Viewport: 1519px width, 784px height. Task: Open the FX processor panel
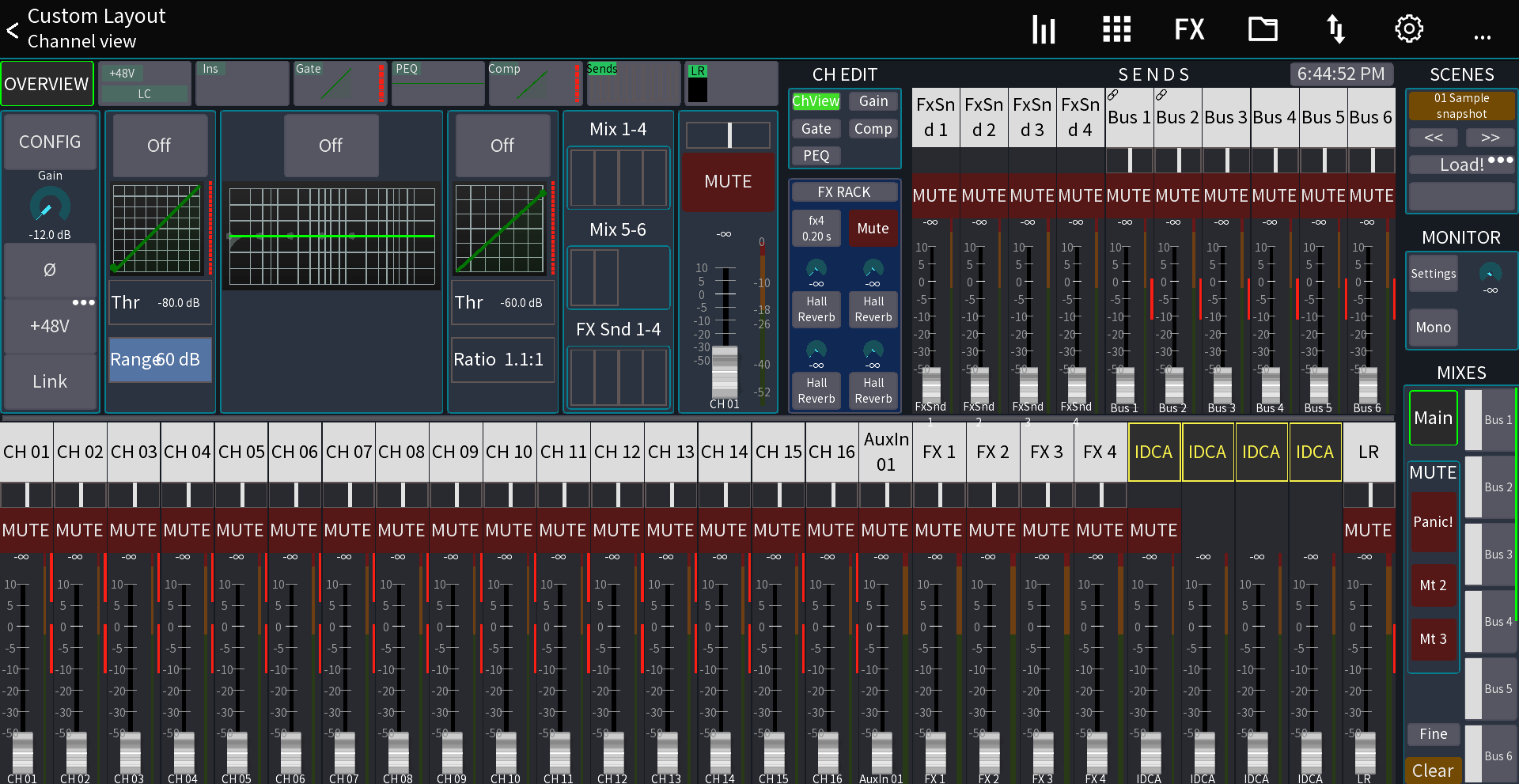click(x=1188, y=28)
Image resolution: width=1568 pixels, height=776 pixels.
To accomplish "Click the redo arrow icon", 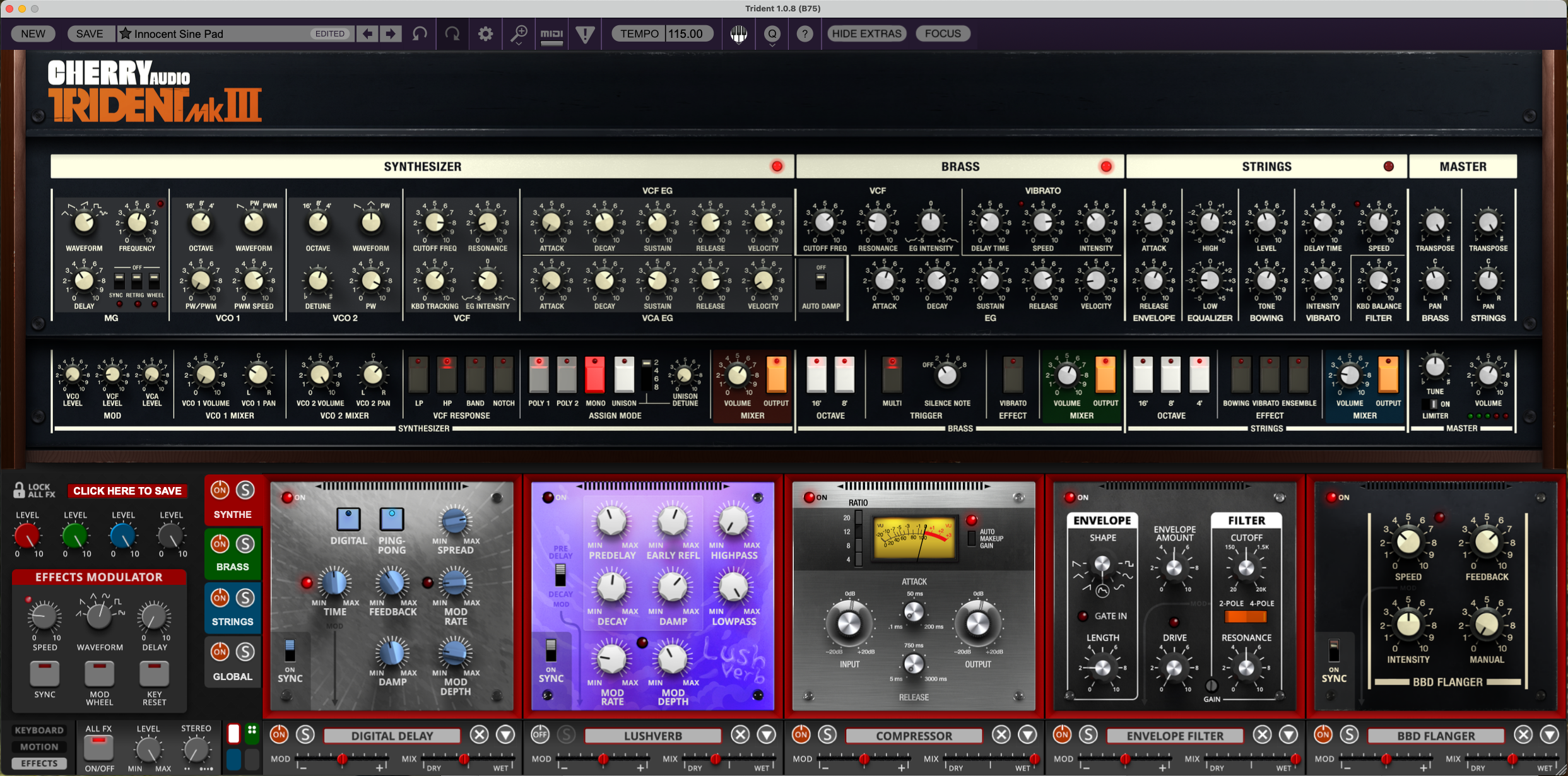I will 452,33.
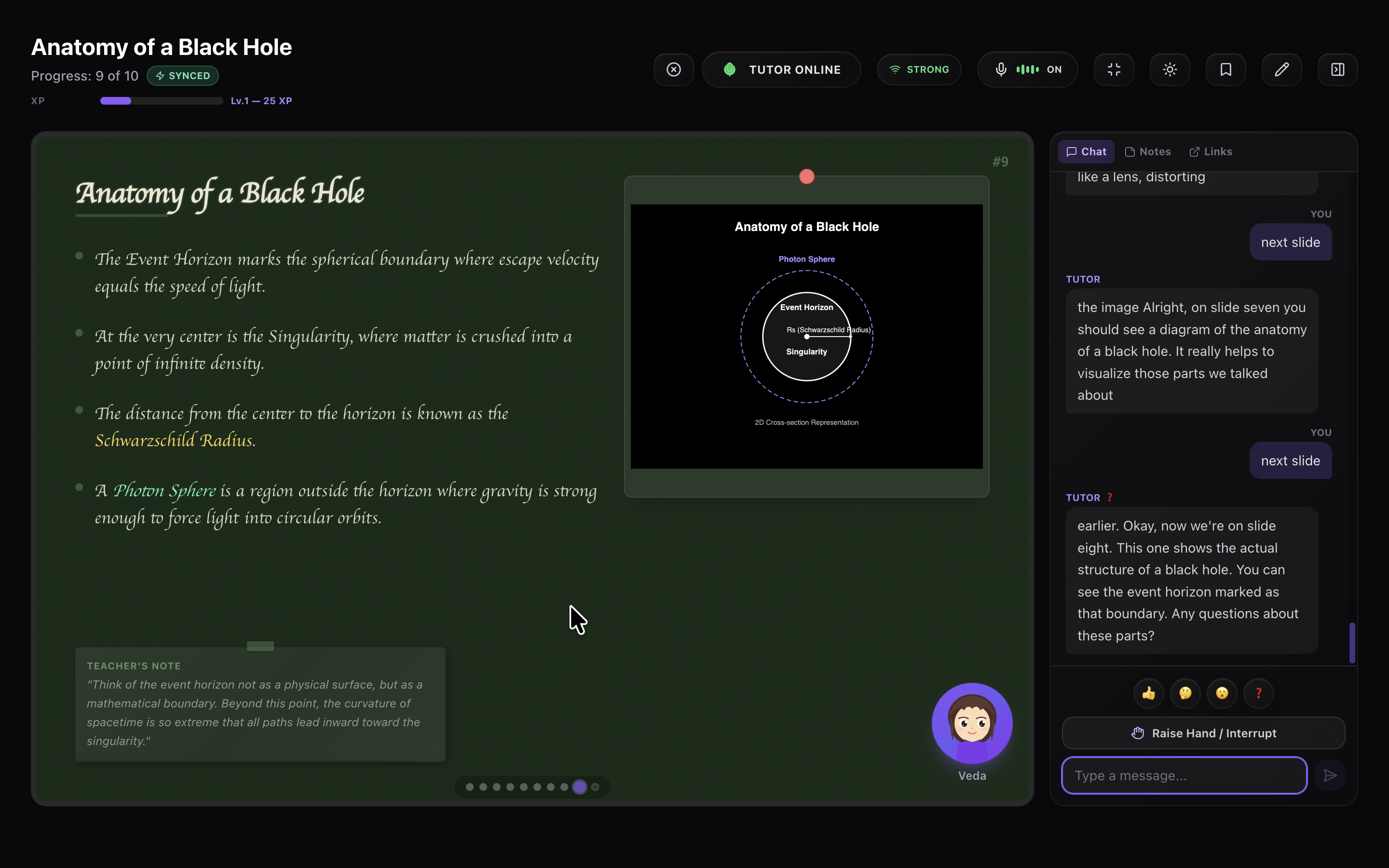1389x868 pixels.
Task: Stay on the Chat tab
Action: [1085, 151]
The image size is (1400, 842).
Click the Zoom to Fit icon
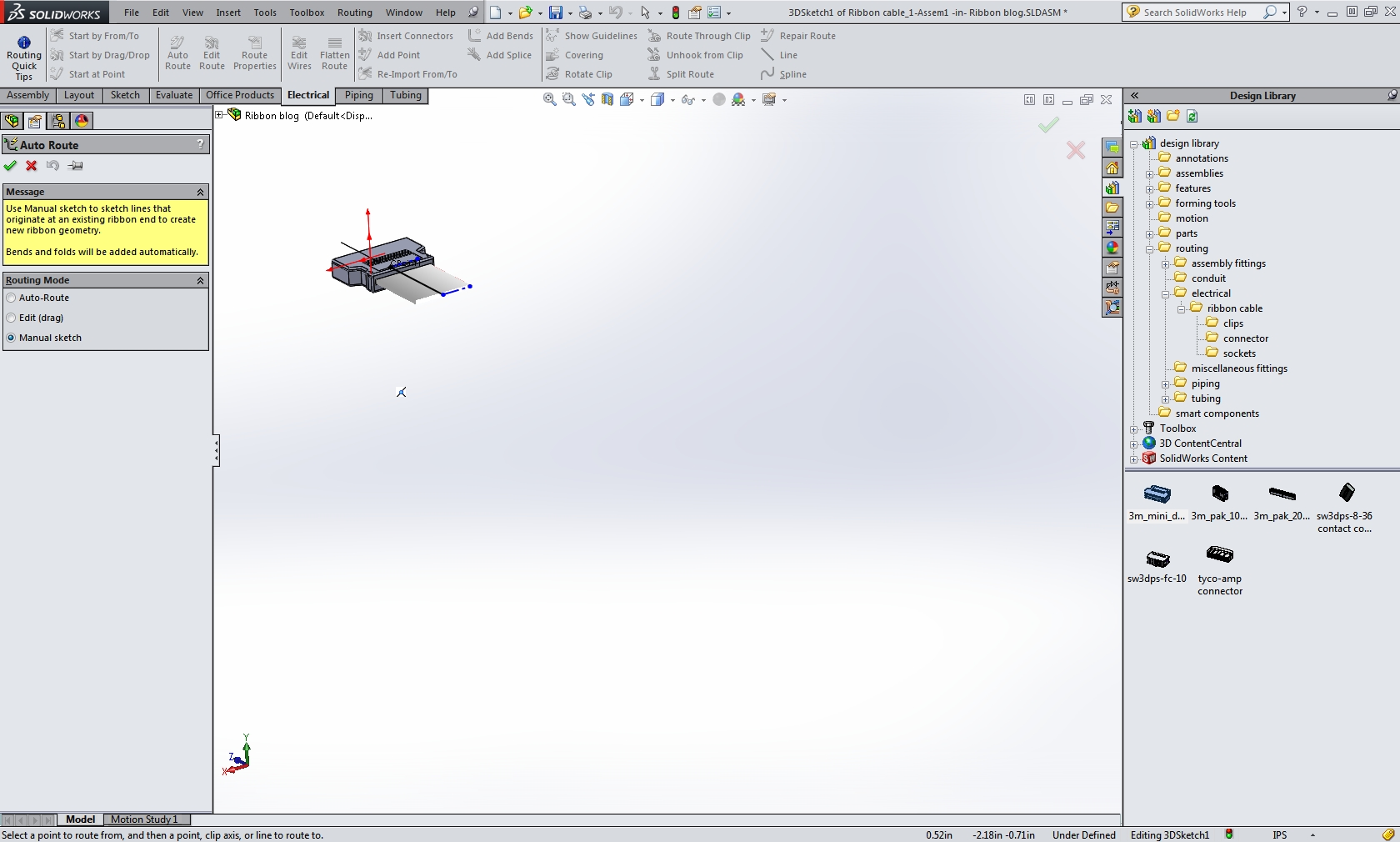548,99
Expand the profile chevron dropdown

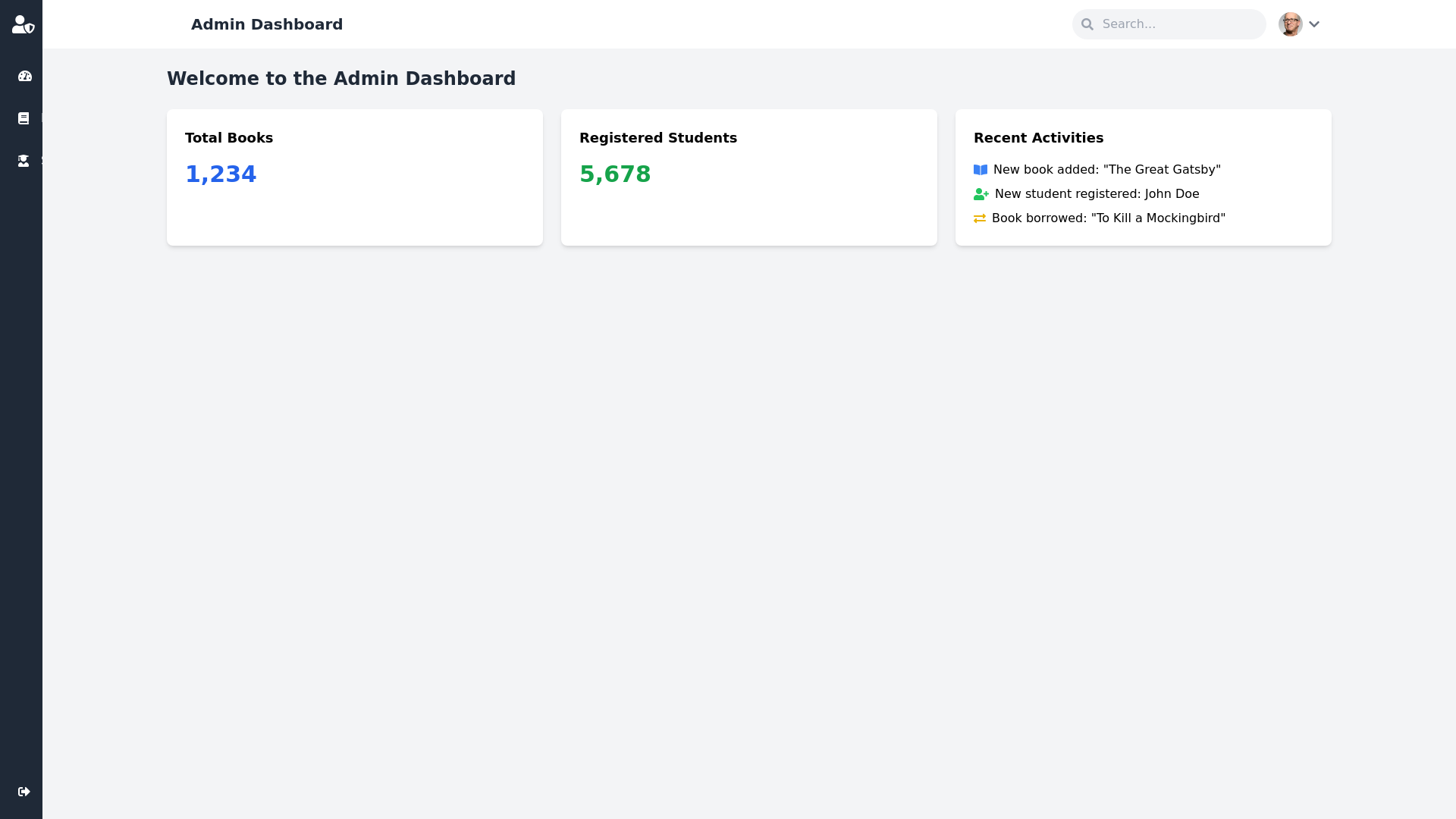tap(1314, 24)
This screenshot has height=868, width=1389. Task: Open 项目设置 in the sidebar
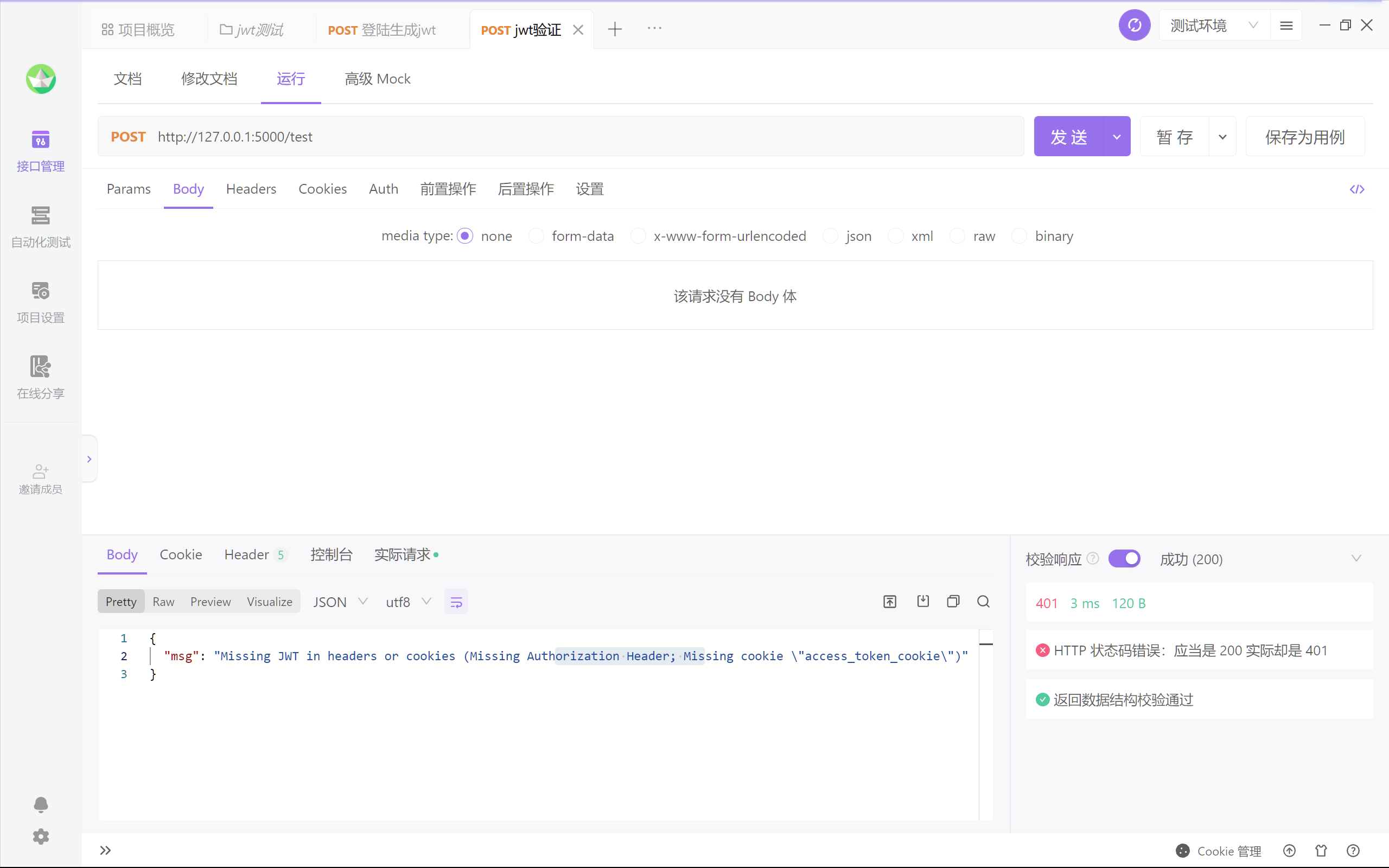pos(40,292)
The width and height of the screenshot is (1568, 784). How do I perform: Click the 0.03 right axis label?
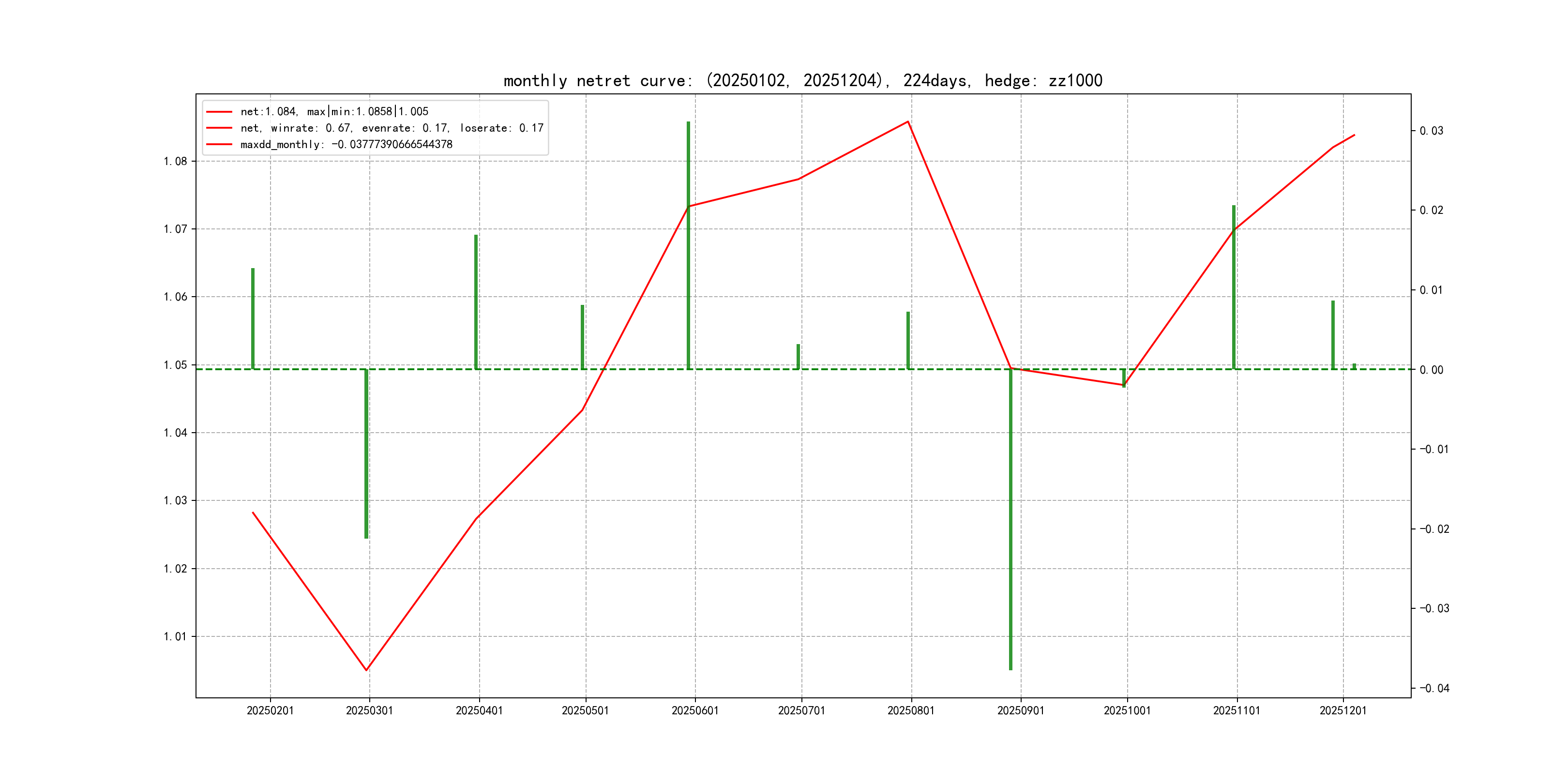[x=1431, y=131]
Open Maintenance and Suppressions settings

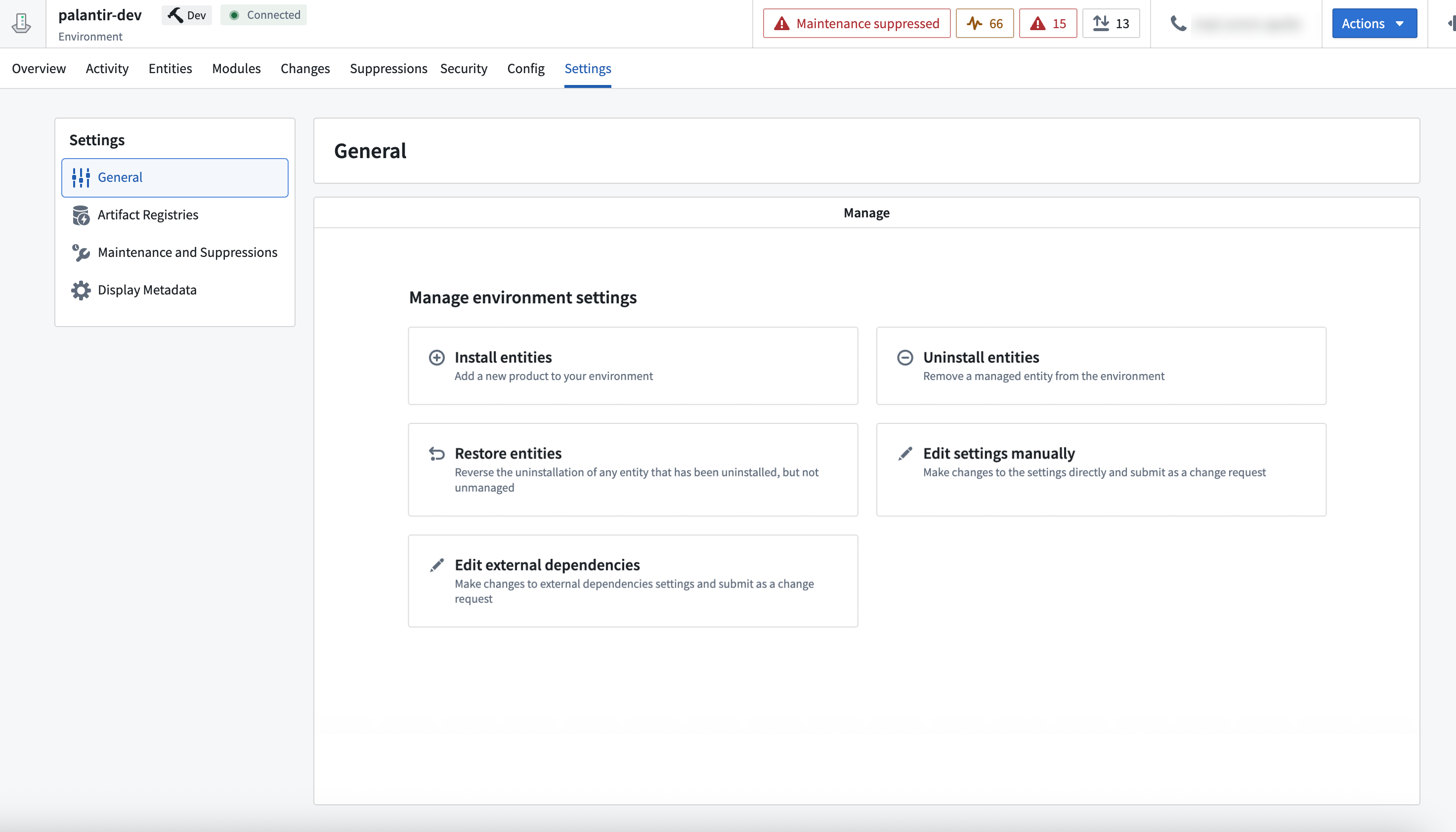(187, 252)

________________________

> [TO DO] Write the lines out again exactly, beginning at the one containing "Expand the profile chevron dropdown" and ending with the last line of the entries, but without any pictures.

> [ANSWER SECTION]
Expand the profile chevron dropdown

tap(1314, 24)
This screenshot has height=868, width=1389. Task: Open 项目设置 in the sidebar
pos(40,292)
The width and height of the screenshot is (1568, 784). How do I perform: Click the 0.03 right axis label?
[x=1431, y=131]
Open Maintenance and Suppressions settings

(187, 252)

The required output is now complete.